## Begin Passage

5. Destroy any lingering enthusiasm: Clearly upset that I was still showing an interest in one of the lightweight, shiny manual wheelchairs, the physio delivered the coup de grace. As I was admiring the orange trim on the wheelchair, she quickly informed me that ‘we only do that wheelchair in black’.

We left with the physio promising to ‘see what she could do’, about funding a new wheelchair, which was about as reassuring as a vicious neighbourhood cat insisting it had only dragged in a mouse to give it a guided tour of the house… Put it this way, I’m not holding my breath…

Five ridiculous misconceptions about disability…

5 ridiculous myths about disability…

When I was younger, I always joined in with various frantic school games of football and cricket using a three sided walking frame.  Ever since it became clear to me that Villa defender Gareth Southgate didn’t use a frame to block vicious shots in the same way that I did, or that ‘frame before wicket’ wasn’t a recognised cricket dismissal, I’ve been aware that the world is not designed for people with disabilities. As I’ve been travelling more by myself over the last couple of years or so, I’ve realised that such problems aren’t limited to childhood games of football or cricket. I’ve realised there’s so many implicit assumptions made about disabled people that I thought I should write some of the especially silly ones down.

## End Passage
## Begin Records supplied

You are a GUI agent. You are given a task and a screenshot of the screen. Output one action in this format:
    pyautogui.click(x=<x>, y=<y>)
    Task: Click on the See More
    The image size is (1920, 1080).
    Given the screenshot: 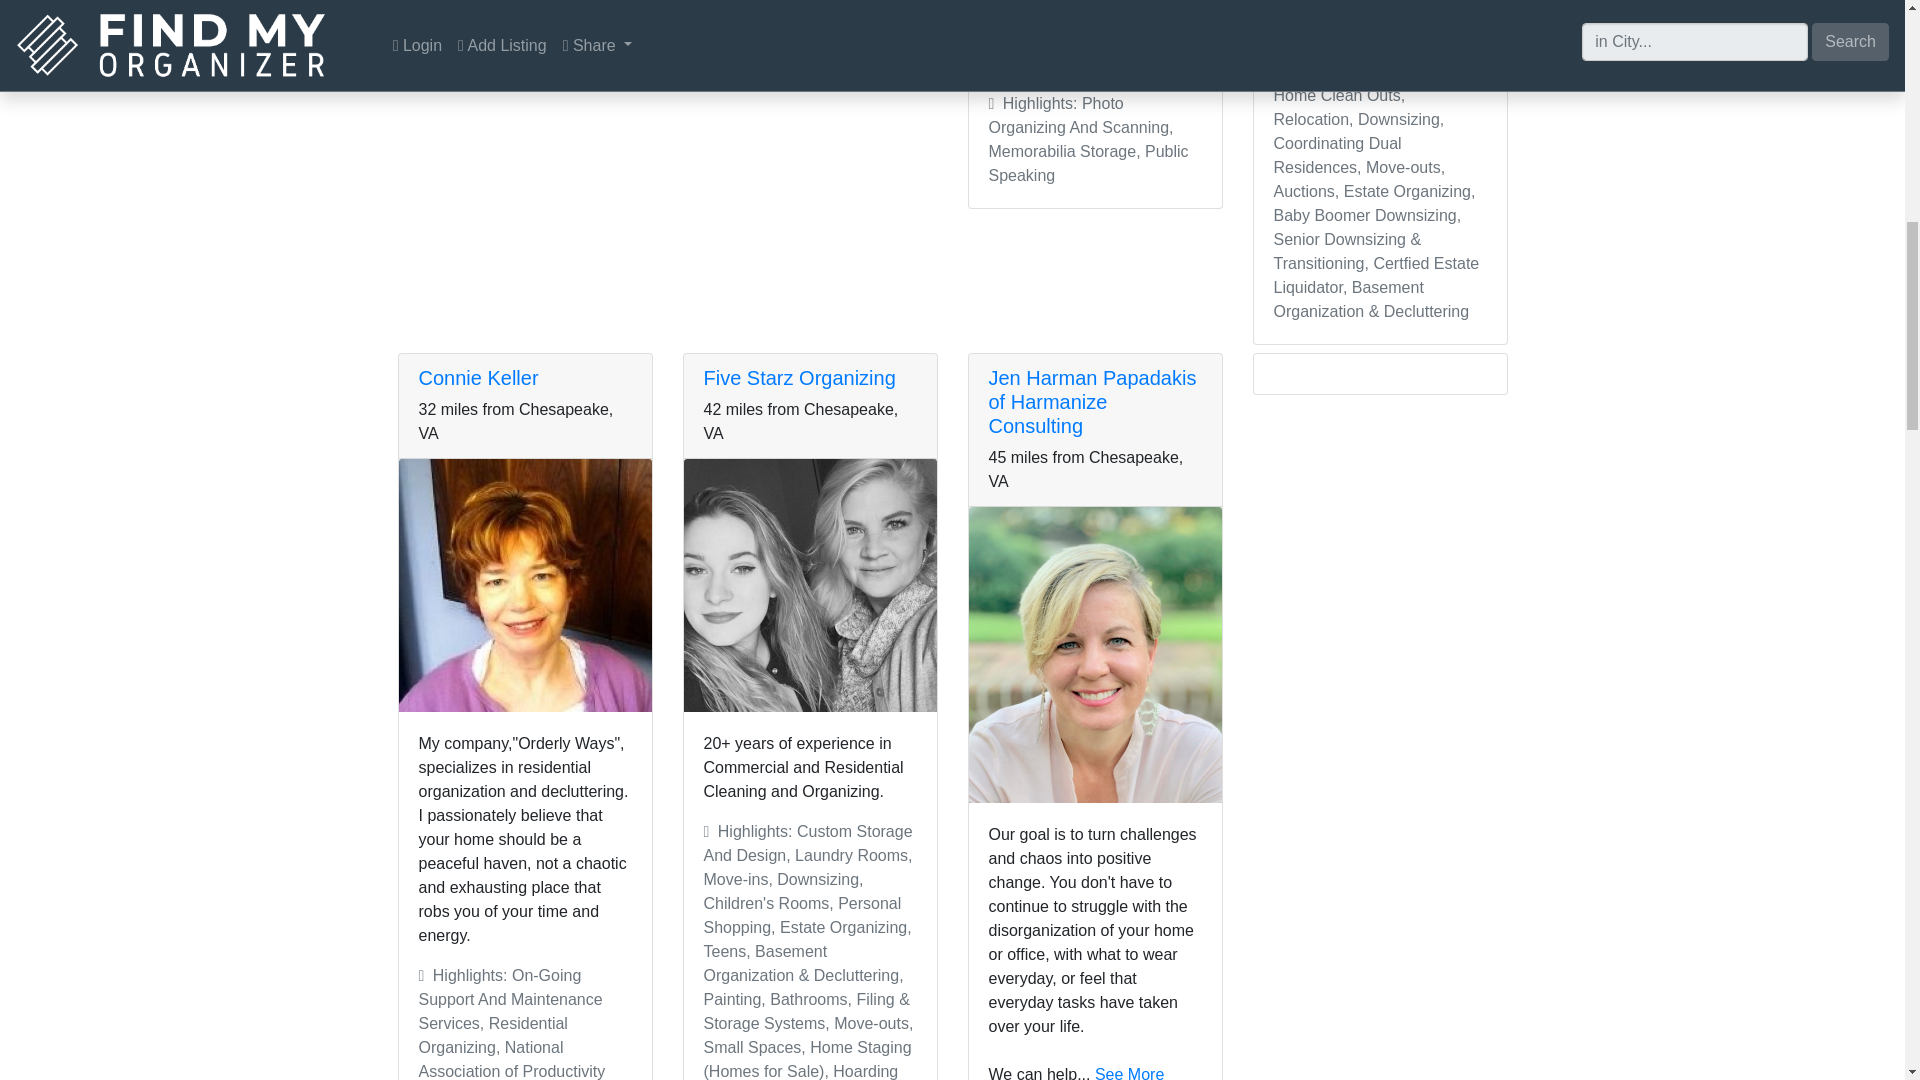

## End Records supplied

* Exercise requirements:
[1] From the passage on disability, copy the text from "5. Destroy any" up to and including "wheelchair in black’.".
[2] According to the passage on disability, in what color did the physio say the admired wheelchair was available?
[3] Pick up the passage on disability after its last sentence and keep writing.

* Set of answers:
[1]
5. Destroy any lingering enthusiasm: Clearly upset that I was still showing an interest in one of the lightweight, shiny manual wheelchairs, the physio delivered the coup de grace. As I was admiring the orange trim on the wheelchair, she quickly informed me that ‘we only do that wheelchair in black’.

[2] Only black.

[3]
  1. Disabled people have lots of time on their hands

Whenever I realise I’m travelling by train, the excitement at going somewhere is quickly punctured by the crushing realisation that I have to book ‘assistance’.  The word ‘assistance’ makes this process sound like a happy, joyful experience. It is not. Booking assistance does not take a few merry clicks of a mouse; it requires clearing a slot in your day and allowing at least 20 minutes on the phone to explain that yes, I have booked assistance before and no, my wheelchair is not infact the size of a monster truck. I was so keen to make this deeply painful process as short as possible  that I ignored one man calling me ‘Jay’ for a good ten minutes. I couldn’t decide whether he’d misheard my name or whether our conversation had been so long that he thought we’d reached a new level of familiarity.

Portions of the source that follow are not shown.